The CCRC can also refer a sentence to the Court of Appeal if:
- There is a real possibility that the sentence would be reduced if it were referred; and
- This real possibility arises from information or argument on a point of law which was not put forward at trial or appeal; and
- You have already appealed or applied unsuccessfully for permission to appeal (or there are exceptional circumstances).
What is meant by a “real possibility”?
This means a real possibility that the conviction will be overturned. The conviction will only be overturned in the Court of Appeal is satisfied that the fresh evidence or argument might have resulted in the jury taking a different decision (the “jury impact” test).
The “real possibility” test has been criticised because it involves speculation on speculation. In other words, it involves the CCRC speculating about what the Court of Appeal might think about how the new evidence/arguments might have influenced the jury.
How should you approach your application to the CCRC?
You should approach an application to the CCRC in much the same way as you would an application to the Court of Appeal. The CCRC has a form that you will need to complete with your application. But it’s usually best to put your arguments in a separate document. You can then simply write “see attached” on page 11 (“what went wrong with your case”).
In telling the CCRC what you think went wrong with your case you might want to follow the suggestions I have set out in the “drafting grounds of appeal” fact sheet. The CCRC deals with a large volume of cases and if you set out your case more clearly it will help them to understand your arguments and increase the chances of a successful outcome.
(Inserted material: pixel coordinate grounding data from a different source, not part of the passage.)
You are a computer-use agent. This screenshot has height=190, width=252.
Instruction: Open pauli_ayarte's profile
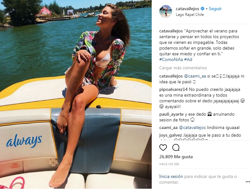tap(171, 114)
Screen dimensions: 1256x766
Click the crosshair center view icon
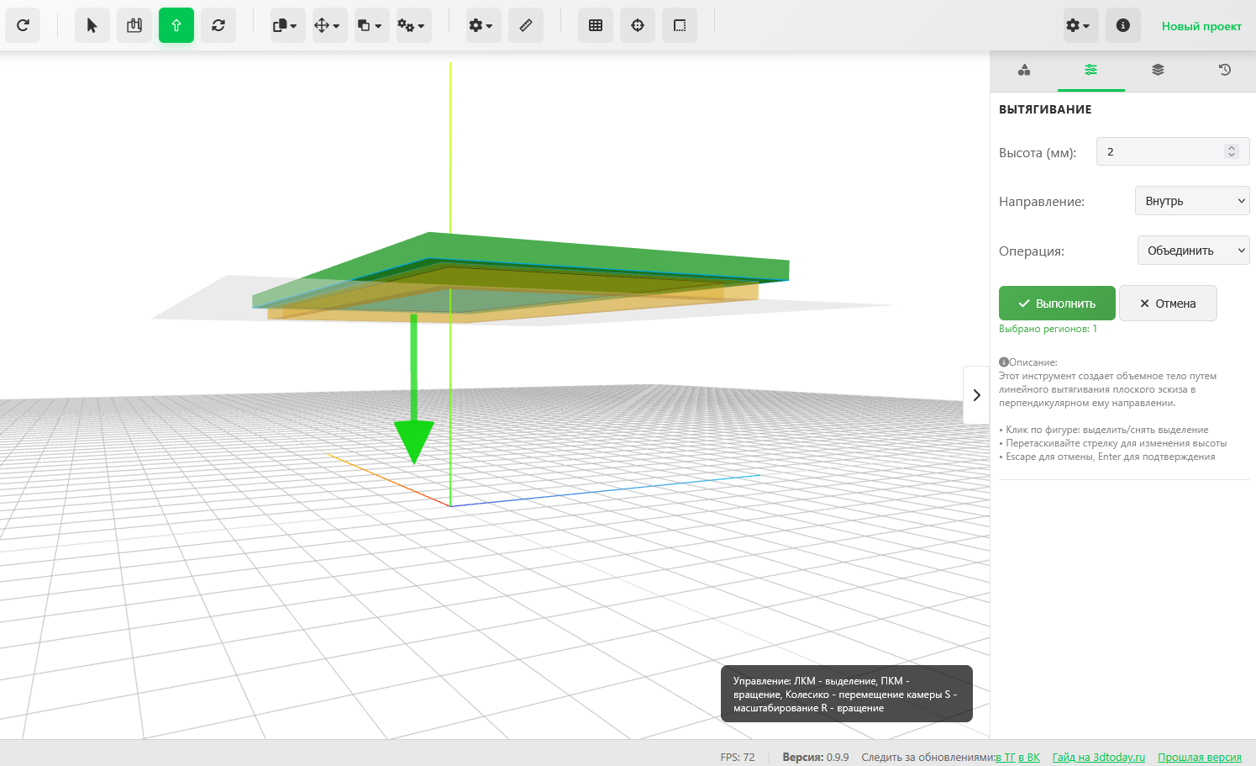638,25
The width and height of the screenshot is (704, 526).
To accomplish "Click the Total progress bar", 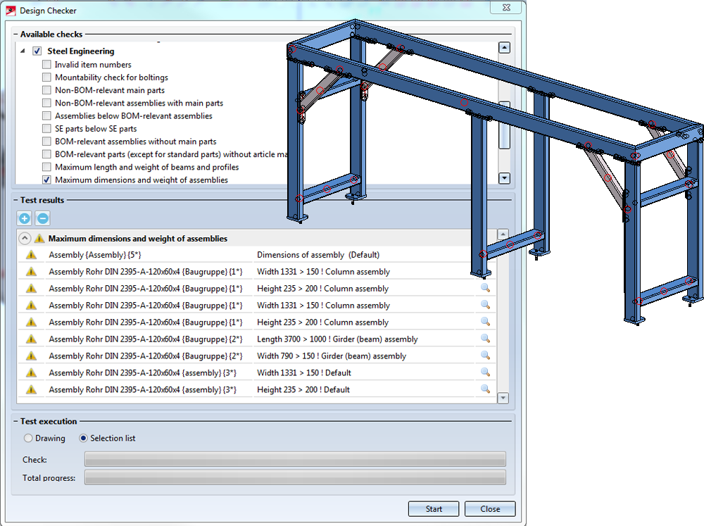I will point(294,477).
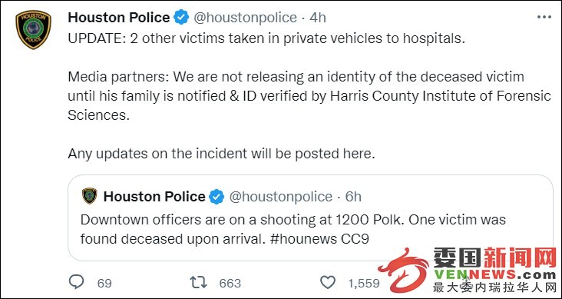Click the verified badge beside main Houston Police
Viewport: 562px width, 299px height.
tap(181, 17)
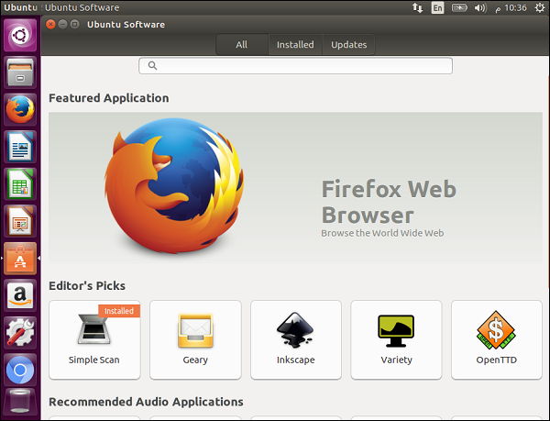550x421 pixels.
Task: Open LibreOffice Writer from the launcher
Action: (x=20, y=147)
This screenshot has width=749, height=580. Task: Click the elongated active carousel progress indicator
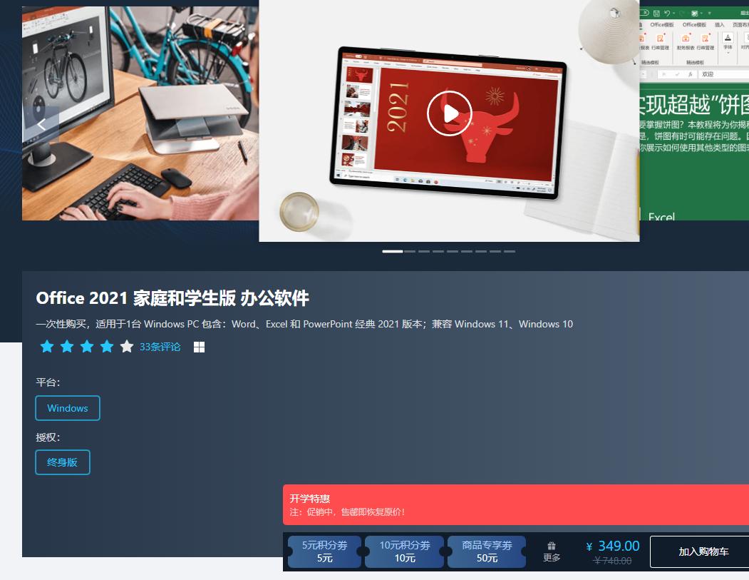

Your application might contain minor differences in style from a grounds of appeal document. For example your “grounds” section might become a “proposed grounds” section.
Another example might be if you are asking the CCRC to use its powers of investigation. If you have suggested lines of enquiry then you should say what they are. You might then want to have a separate heading for that.
It might look like this:
What if the CCRC rejects my application?
The vast majority of applications are rejected. If the CCRC rejects your application it will issue a “provisional” statement of reasons and allow you an opportunity to make further arguments. It is important that your make your arguments clear and coherent; responding to the Commission’s reasons and not just re-hashing points that you have already made.
If the CCRC still rejects your application the only way of challenging its decision is through an application for judicial review. You can apply again if fresh evidence comes to light, and in fact you can apply to the CCRC as many times as you like. But if you want to challenge a decision and there has been no change in circumstances you can only do so through a judicial review claim.
What is a judicial review?
Judicial review is a process by which the courts have the power to “supervise” decisions taken by public bodies like the CCRC. If the CCRC makes an error of law then you can ask a court to “quash” its decision. If it quashes the decision then the CCRC will have to look at your case again.
It is very difficult to win a judicial review case. You cannot ask the courts to review a decision just because you disagree with it. It has to be wrong in law. There are lots of ways that a decision can be wrong in law, and I won’t set them all out here. But in very general terms you will usually need to show that the decision was “unreasonable”. This means that either (i) the person making the decision has not taken into account something that was relevant, (ii) that s/he has taken into account something irrelevant, or that (iii) the decision is illogical.
A rare example of a successful judicial review is the Ben Geen case. In that case the judge granted “permission” for a judicial review, after which the CCRC agreed to look at the case again. If you are considering a judicial review you should seek legal advice as the law in this area can be very complex.